Hay que agregar que el hostigamiento, como relación tensa, se organiza a través de criterios de coacción y diálogo, es decir, tiene una dimensión coactiva pero también otra dimensión hegemónica. Los policías no siempre hostigan a los jóvenes cuando los detienen. A veces, les sale más barato dirigirlos y ganarse su aceptación movilizando a determinados sentidos comunes. Y lo mismo podemos decir de los jóvenes: a veces, deciden invertir energías anímicas expresivas y emotivas para enfrentar a la policía, pero otras veces buscarán poner la relación en un lugar de negociación.
Cuando la policía hostiga a los jóvenes puede hacerlo para activar la autoridad con la que fue investido, para llenar el tiempo muerto con el que se mide diariamente, para ganarse la atención y el respeto de sus propios pares. A veces, el destinario de la violencia son los propios policías. Otras veces, son los pares de los jóvenes que no están presentes al momento de la detención, pero utilizan el cuerpo de aquellos jóvenes, y su subjetividad, como un bastidor para mandarles mensajes cifrados.
Hablamos, entonces, del reconocimiento de la policía y el reconocimiento de los jóvenes. El reconocimiento de los otros grupos de pares juveniles está atado en gran medida al reconocimiento policial, a la cultura del aguante. Existe entonces una relación entre el atrevimiento y el aguante, pero también entre el desprecio y el respeto.
La discrecionalidad que la cultura punitiva le otorga a la policía para detener y cachear a los jóvenes que son vistos como peligrosos en el imaginario social genera, a su vez, una lucha por el reconocimiento entre policías y jóvenes. Se necesitan mutuamente: en el reconocimiento del otro se juega, también, el reconocimiento al interior de sus grupos de pertenencia.
En definitiva, el hostigamiento policial puede generar vergüenza, angustia, humillación, pibes silenciosos.
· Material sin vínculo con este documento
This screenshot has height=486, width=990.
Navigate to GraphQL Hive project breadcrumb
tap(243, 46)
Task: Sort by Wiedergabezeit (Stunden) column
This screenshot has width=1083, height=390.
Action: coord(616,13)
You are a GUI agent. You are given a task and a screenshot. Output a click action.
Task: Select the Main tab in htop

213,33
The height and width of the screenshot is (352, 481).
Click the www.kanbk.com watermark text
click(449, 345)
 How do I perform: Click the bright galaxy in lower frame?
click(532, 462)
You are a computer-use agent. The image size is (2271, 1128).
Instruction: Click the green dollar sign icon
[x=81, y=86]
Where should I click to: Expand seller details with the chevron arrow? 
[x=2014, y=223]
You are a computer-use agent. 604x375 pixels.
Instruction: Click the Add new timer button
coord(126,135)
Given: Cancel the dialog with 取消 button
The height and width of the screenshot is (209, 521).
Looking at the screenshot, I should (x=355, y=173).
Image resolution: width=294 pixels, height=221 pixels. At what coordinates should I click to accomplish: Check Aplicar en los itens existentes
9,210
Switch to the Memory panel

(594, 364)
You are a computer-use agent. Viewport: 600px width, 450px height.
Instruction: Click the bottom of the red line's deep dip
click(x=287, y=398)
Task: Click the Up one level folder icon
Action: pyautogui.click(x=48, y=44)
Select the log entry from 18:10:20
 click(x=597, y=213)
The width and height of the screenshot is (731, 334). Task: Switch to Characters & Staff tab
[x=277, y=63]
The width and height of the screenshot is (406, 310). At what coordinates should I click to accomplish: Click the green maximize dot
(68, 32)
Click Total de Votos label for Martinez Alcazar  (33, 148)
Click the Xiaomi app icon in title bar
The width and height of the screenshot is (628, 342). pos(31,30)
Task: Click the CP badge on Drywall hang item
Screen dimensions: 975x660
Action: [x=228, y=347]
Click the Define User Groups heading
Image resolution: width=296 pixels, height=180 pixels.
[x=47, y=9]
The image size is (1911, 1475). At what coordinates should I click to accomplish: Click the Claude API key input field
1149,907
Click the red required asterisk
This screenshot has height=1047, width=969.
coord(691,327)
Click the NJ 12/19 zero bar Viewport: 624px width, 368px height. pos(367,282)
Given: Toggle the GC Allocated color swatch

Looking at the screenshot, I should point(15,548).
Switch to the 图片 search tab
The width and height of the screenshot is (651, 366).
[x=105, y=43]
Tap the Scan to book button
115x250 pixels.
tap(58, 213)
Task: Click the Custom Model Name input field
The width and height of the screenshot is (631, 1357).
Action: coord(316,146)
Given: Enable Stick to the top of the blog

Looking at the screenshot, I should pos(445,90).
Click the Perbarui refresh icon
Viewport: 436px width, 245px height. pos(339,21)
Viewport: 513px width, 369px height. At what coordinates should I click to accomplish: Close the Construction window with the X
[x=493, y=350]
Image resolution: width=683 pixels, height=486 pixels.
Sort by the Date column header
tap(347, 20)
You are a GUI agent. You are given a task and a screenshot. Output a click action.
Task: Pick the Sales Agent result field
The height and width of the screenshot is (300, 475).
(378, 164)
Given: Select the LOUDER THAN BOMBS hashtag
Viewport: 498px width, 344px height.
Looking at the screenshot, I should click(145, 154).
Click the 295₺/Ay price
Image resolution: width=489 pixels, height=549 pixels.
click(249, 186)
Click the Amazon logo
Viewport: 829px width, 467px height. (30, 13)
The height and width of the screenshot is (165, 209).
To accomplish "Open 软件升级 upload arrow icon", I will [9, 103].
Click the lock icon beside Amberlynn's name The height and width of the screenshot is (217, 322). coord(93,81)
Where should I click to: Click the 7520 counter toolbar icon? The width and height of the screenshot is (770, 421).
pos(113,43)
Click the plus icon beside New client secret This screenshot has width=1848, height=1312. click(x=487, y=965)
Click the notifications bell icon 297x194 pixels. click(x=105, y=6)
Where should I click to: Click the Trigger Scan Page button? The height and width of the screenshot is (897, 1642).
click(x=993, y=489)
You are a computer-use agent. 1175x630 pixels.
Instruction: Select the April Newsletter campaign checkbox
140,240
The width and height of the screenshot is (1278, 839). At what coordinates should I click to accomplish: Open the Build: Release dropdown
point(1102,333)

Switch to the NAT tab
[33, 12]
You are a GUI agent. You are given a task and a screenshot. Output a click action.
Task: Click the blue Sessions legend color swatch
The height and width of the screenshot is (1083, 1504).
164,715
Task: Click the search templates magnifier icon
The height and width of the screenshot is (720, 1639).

Pero también los jóvenes, cuando deciden enfrentar a la policía, pueden generarse insumos morales que les permiten acumular prestigio para ganarse la atención, el respeto y/o cuidado de sus propios grupos de pares y el respeto de los otros grupos con los que mantienen rivalidades.
Con todo, es necesario comprender las dinámicas del hostigamiento para comprender la complejidad de esas relaciones situadas, pero también para entender que el policiamiento puede volverse un insumo moral para componer una cultura de la dureza que termina creando, muchas veces, condiciones para que puedan desarrollarse otros conflictos en el barrio. No obstante, también, termina recreando las condiciones que reproducen los malentendidos entre jóvenes y policías, por lo menos, hasta que se jubilen de jóvenes y policías, es decir, que se corran cada uno de su estereotipo y ya no les calce el sayo a ninguno de los dos. Mientras tanto, cada uno necesita del otro para saber quién es, para ganarse el reconocimiento de otros actores que no están presentes cuando ellos tensan la cuerda.
Esteban Rodríguez Alzueta es investigador de la Universidad Nacional de Quilmes. Director del LESyC y la revista Cuestiones Criminales. Además, escribió, entre otros libros, Temor y control, La máquina de la inseguridad; Vecinocracia: olfato social y linchamientos, Yuta: el verdugueo policial desde la perspectiva juvenil y Prudencialismo: el gobierno de la prevención.